The Malawi Country Training on Resource Mobilisation, Project Planning and Proposal Writing is part of a series of workshops designed to help strengthen the resource base of non-profit organisations in the region. The training is intended to equip participants with skills in resource mobilisation, business planning and proposal writing in order to promote their activities, services and benefits. The training seeks to build and enhance the capacity of participants to actively mobilise resources in order to meet the increasing challenges facing them and their institutions. It will help participants to gain an understanding of resource mobilisation principles and practices. Participants will learn the time-tested principles that govern the resource mobilisation process and fundamentals that lead to resource mobilisation success. For more information, contact Dr John Chikati at the email address given.
The Global Maternal Health Conference is a technical conference for scientists, researchers, and policy-makers to network, share knowledge, and build on progress toward eradicating preventable maternal mortality and morbidity by improving quality of care. The conference is co-sponsored by Management and Development for Health, Dar es Salaam, Tanzania, and the Maternal Health Task Force at the Harvard School of Public Health, Boston, US.

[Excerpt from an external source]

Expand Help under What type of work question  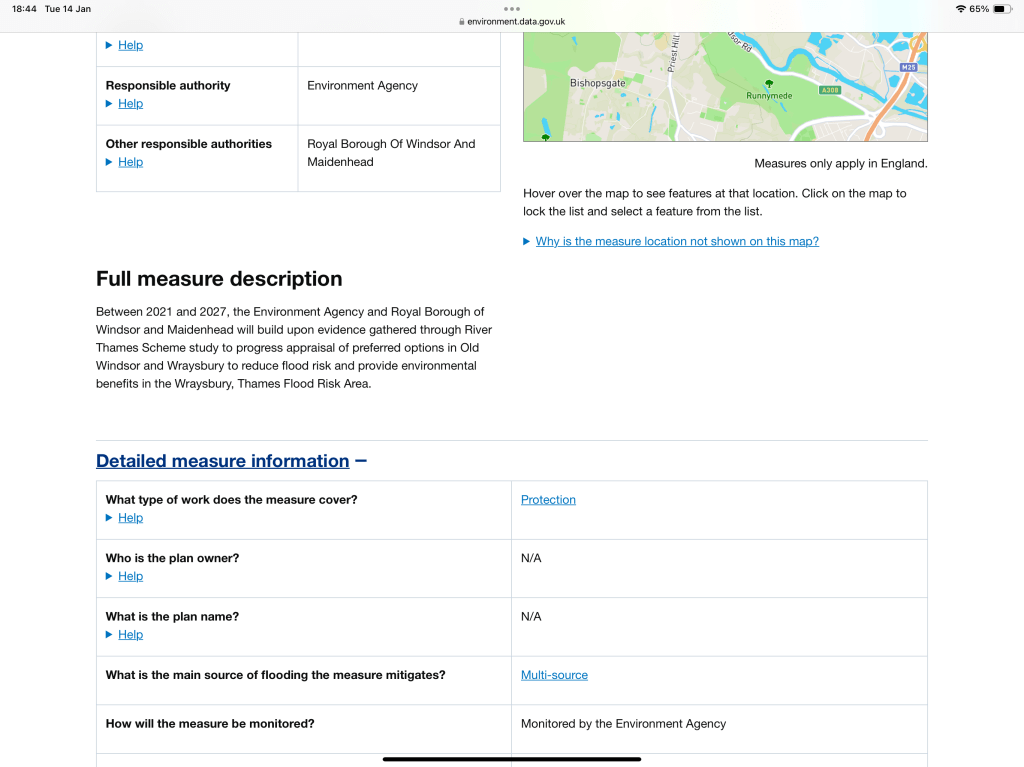[130, 518]
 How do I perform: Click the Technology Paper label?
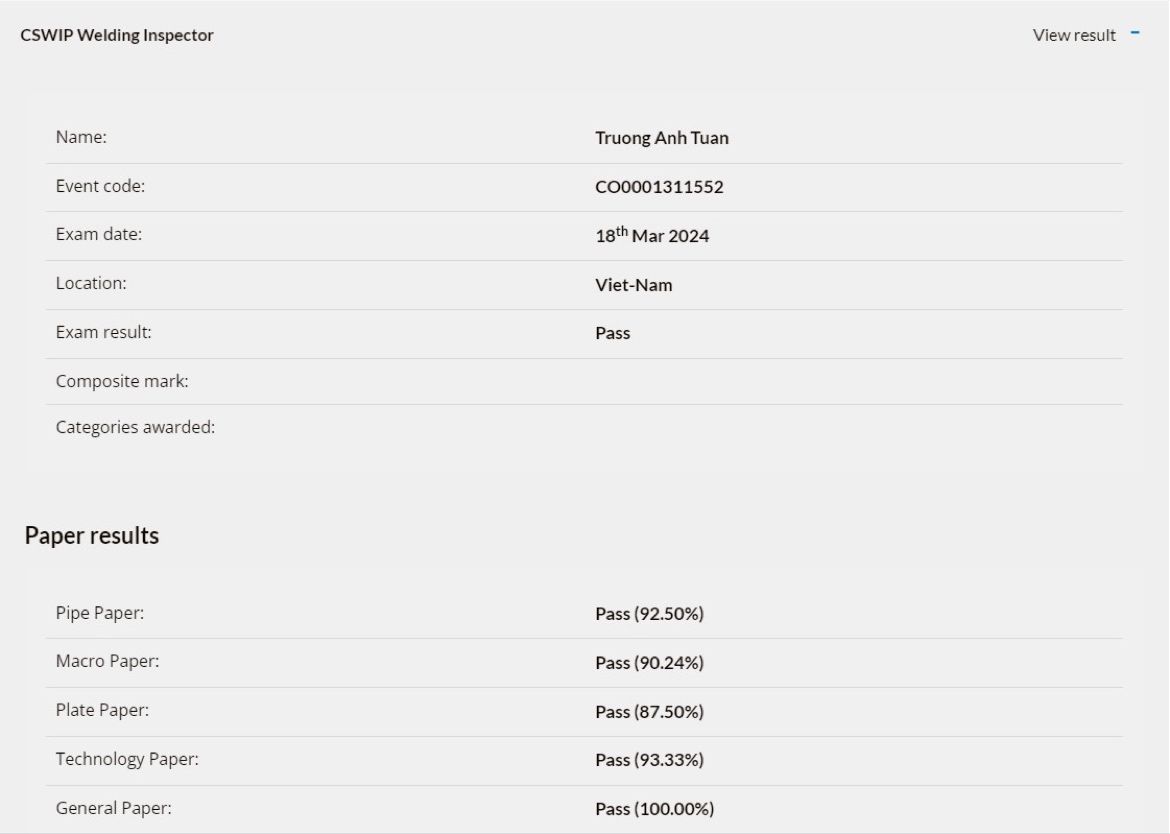click(x=127, y=759)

UN Women (United Nations Entity for Gender Equality and the Empowerment of Women) has issued a call for proposals to provide grants of US$100,000-$300,000 to both small grassroots-based non-governmental organisations, as well as large organisations, for implementing projects that address violence against women. The United Nations (UN) Trust Fund in Support of Actions to Eliminate Violence against Women, established in 1996 by the UN General Assembly, is a global, multilateral mechanism supporting national efforts to end one of the most widespread human rights violations in the world. The Fund invites proposals in the following areas of action: closing the gap on the implementation of national and local laws, policies and action plans that address violence against women; and addressing violence against adolescent and young girls.